_Exercise_. With pictures left out, output exactly the lines of the listing below from the line that has "Where should I" to the line that has "Task: Open pod kernel-keygen-vxg8v details", both lines kept.

_Data in this exercise_.
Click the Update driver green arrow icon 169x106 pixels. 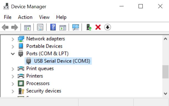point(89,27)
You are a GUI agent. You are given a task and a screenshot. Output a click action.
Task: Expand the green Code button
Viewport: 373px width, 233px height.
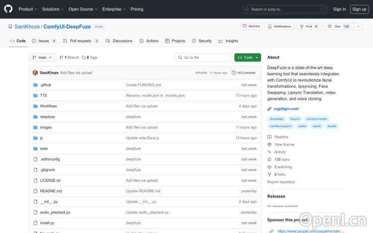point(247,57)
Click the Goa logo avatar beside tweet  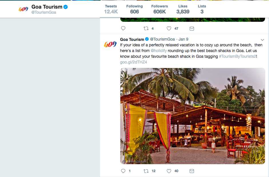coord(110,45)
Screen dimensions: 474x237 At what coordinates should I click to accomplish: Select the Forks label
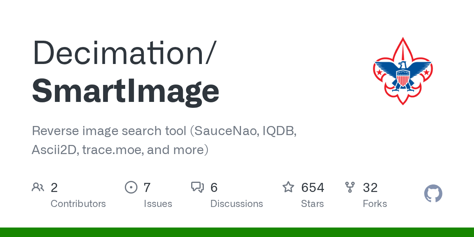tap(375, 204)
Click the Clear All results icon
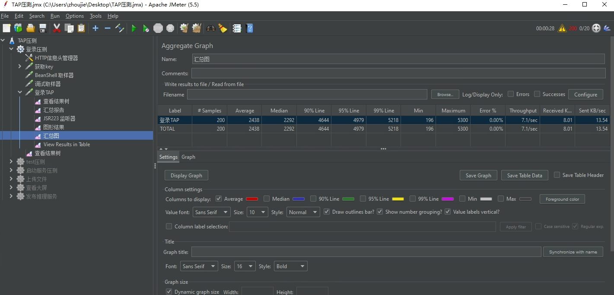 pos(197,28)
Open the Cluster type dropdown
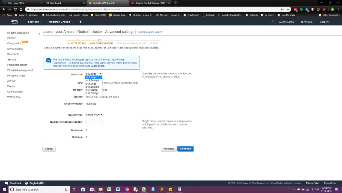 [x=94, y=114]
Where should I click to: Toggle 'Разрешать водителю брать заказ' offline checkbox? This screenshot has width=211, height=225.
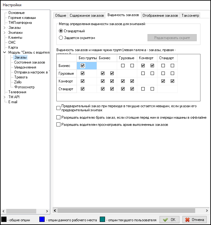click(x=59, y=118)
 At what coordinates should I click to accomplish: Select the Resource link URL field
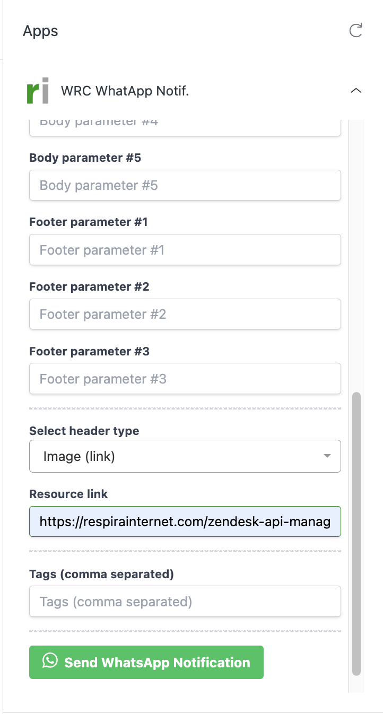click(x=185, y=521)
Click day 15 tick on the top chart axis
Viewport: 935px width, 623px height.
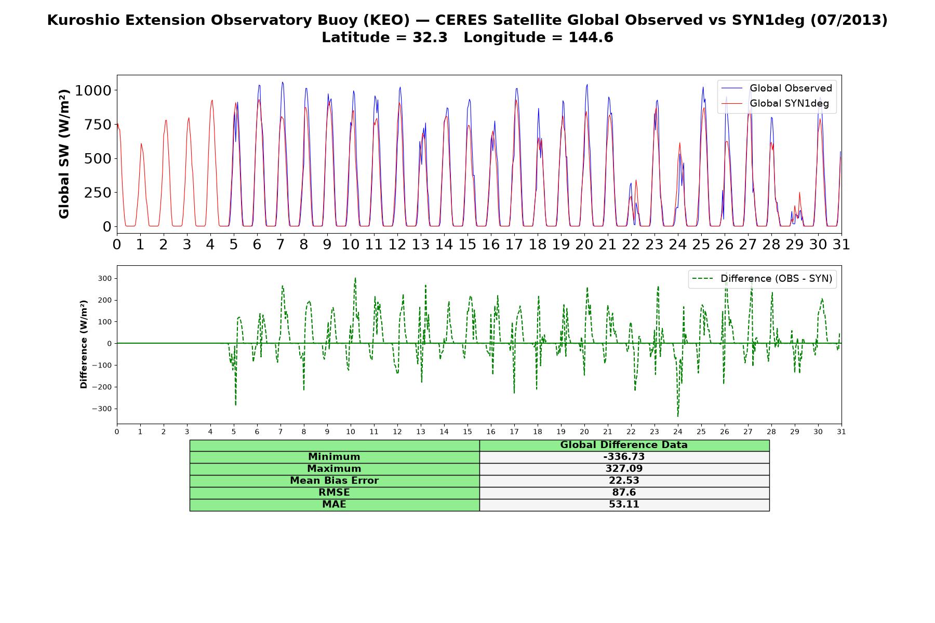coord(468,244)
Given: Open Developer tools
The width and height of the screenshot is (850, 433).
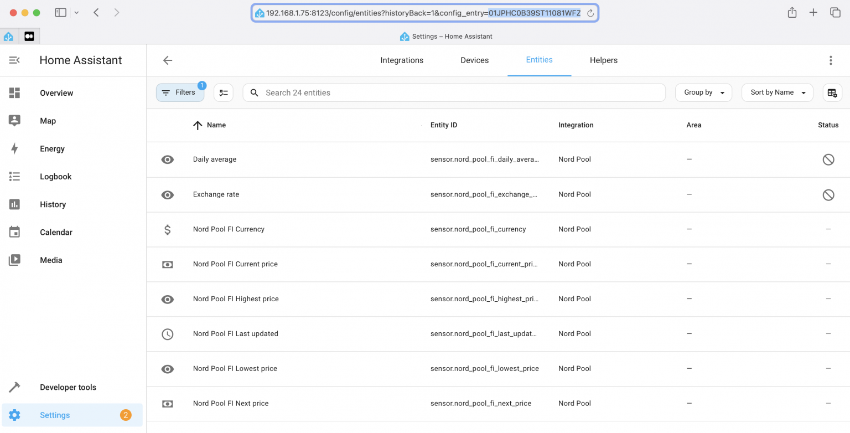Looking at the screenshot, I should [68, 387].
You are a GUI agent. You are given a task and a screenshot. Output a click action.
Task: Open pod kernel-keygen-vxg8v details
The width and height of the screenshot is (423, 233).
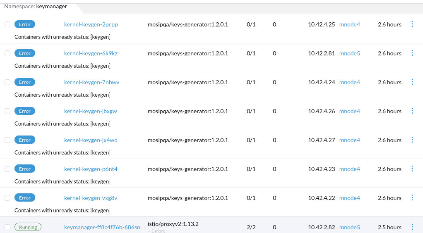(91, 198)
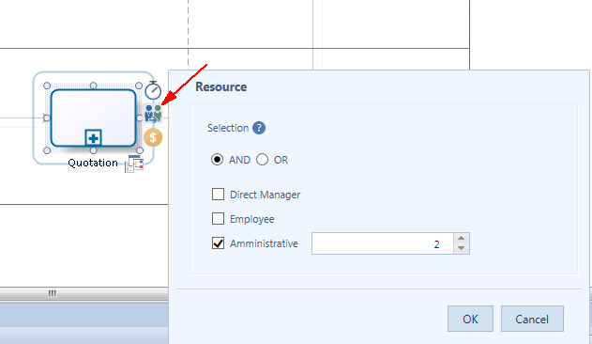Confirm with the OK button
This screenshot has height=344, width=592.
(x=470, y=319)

---

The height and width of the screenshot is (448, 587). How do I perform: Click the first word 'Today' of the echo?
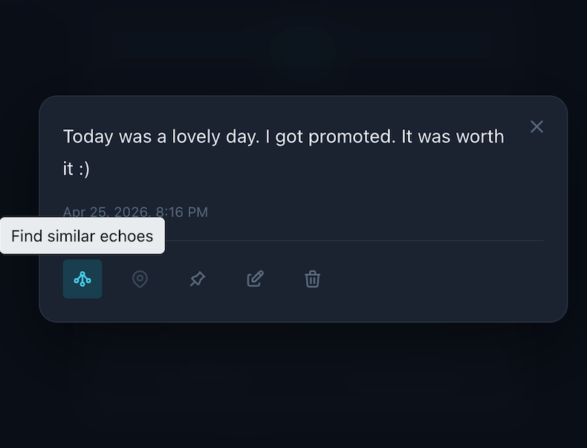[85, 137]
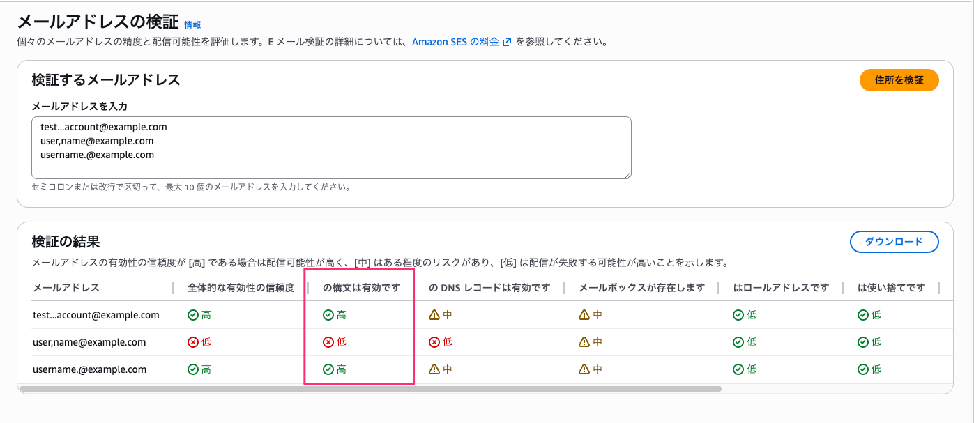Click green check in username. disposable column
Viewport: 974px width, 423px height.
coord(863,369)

--

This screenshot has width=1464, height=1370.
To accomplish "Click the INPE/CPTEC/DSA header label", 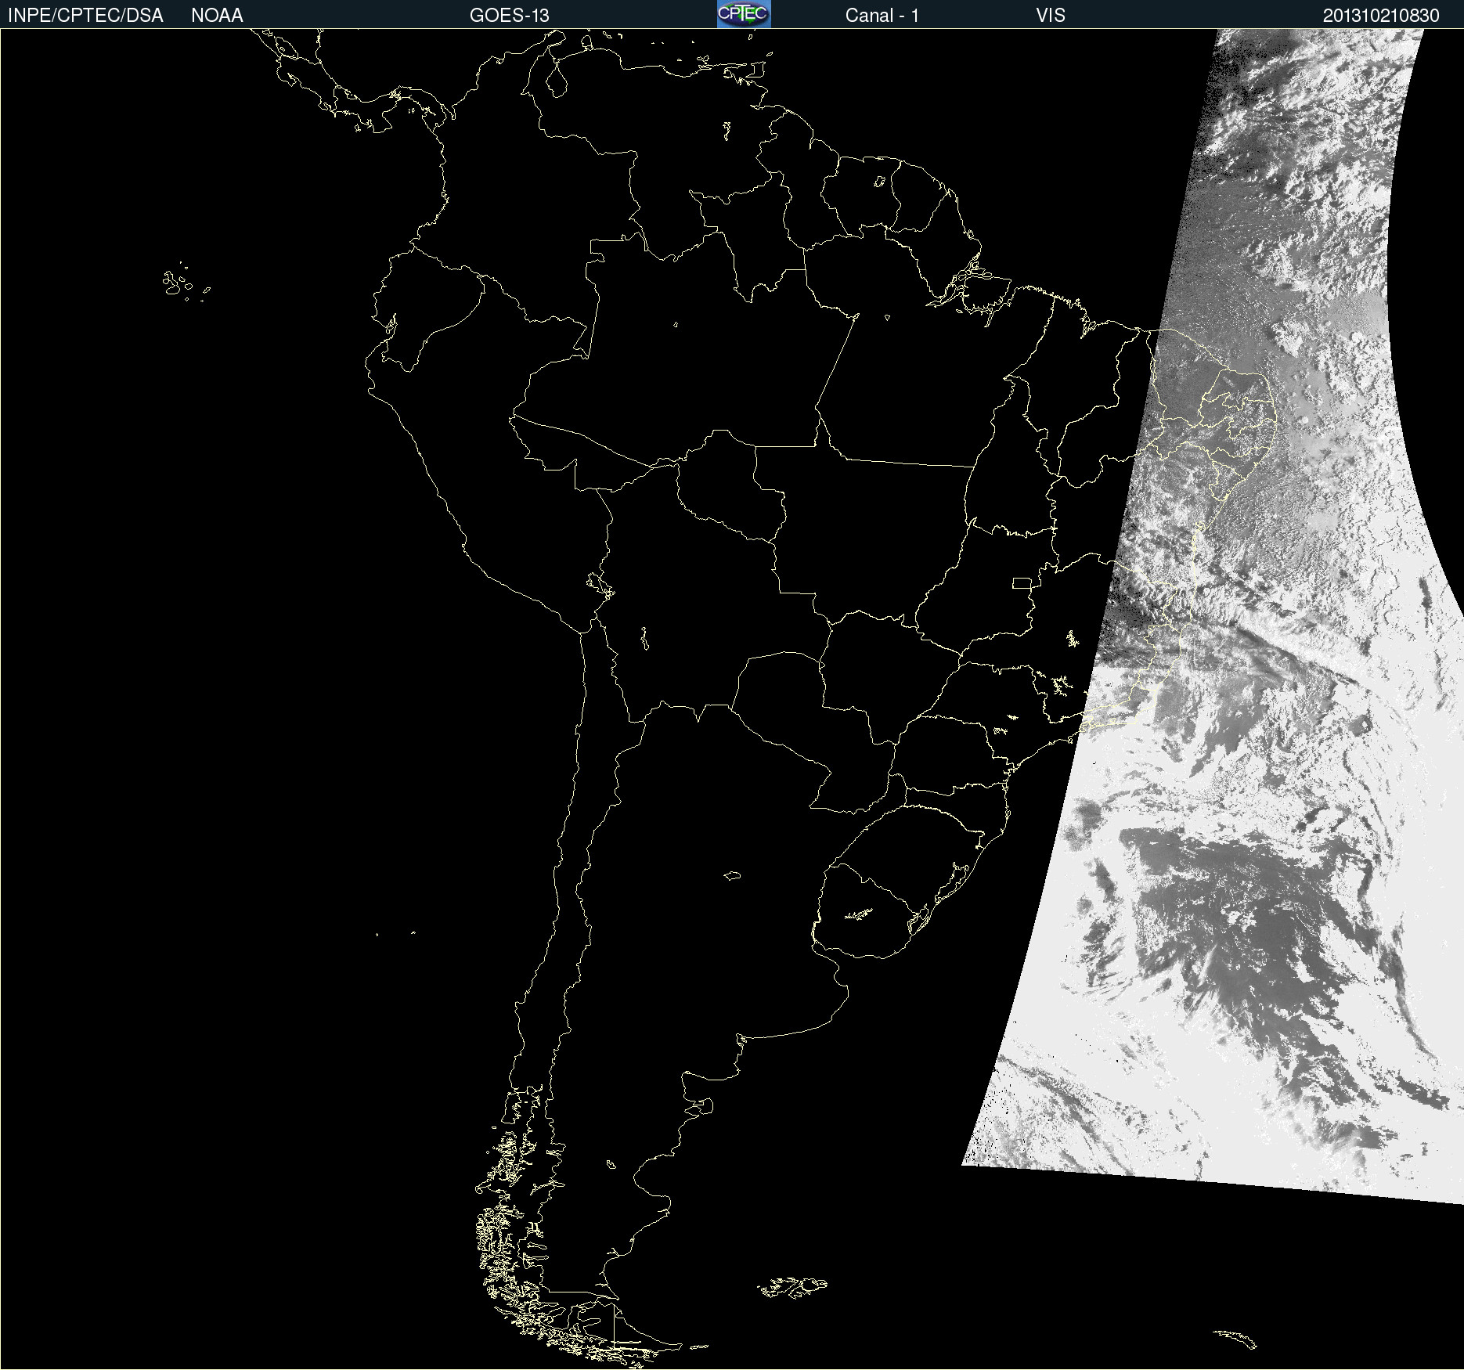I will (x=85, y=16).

_Result_.
Where should I click to: Toggle 'Разрешать водителю брать заказ' offline checkbox? This screenshot has width=211, height=225.
click(x=59, y=118)
 At what coordinates should I click to accomplish: Select the Resource link URL field
click(x=185, y=521)
Click day 15 tick on the top chart axis
Viewport: 935px width, 623px height.
coord(468,244)
Given: Open Developer tools
The width and height of the screenshot is (850, 433).
Looking at the screenshot, I should [68, 387].
You are a GUI agent. You are given a task and a screenshot. Output a click action.
Task: Open pod kernel-keygen-vxg8v details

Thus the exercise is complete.